## Aim
Pull out each line of the records below that contains the word "Choose", and copy those lines.

[Item-finding records]
☆ ☆ ☆
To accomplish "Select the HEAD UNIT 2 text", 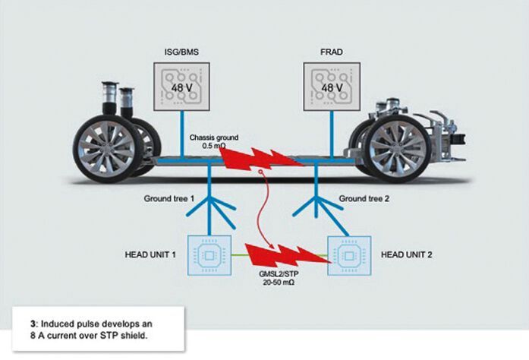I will pyautogui.click(x=401, y=253).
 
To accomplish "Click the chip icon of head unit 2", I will pyautogui.click(x=350, y=253).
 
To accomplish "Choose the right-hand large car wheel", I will pyautogui.click(x=392, y=146).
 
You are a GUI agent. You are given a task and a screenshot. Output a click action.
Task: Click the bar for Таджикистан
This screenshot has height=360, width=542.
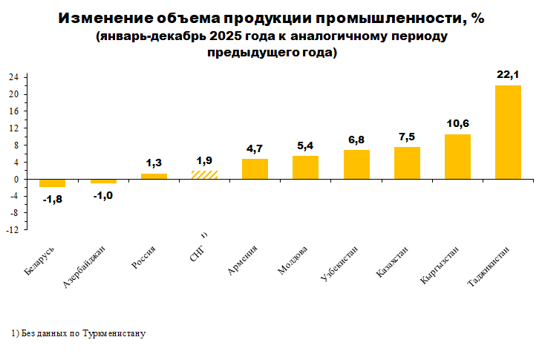(508, 132)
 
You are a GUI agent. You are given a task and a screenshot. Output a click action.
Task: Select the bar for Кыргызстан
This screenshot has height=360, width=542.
(457, 157)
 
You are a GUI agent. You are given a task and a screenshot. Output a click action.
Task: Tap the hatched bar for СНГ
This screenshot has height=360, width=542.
(204, 175)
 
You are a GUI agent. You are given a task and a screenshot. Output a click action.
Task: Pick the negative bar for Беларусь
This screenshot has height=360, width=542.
(52, 183)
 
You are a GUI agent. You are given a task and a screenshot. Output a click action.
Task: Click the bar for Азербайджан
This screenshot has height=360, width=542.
(103, 181)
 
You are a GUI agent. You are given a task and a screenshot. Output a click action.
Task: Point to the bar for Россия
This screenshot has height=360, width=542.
(154, 177)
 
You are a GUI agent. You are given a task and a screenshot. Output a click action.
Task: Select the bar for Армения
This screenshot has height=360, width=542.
(255, 169)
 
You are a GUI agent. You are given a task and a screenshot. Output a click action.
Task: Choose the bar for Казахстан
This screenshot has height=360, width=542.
(407, 163)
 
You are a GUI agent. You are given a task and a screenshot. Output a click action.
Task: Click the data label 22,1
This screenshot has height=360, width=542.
(508, 74)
☆ ☆ ☆
## Response to the exercise
To accomplish "Choose the right-hand large car wheel", I will pyautogui.click(x=392, y=146).
Task: Choose the bar for Казахстан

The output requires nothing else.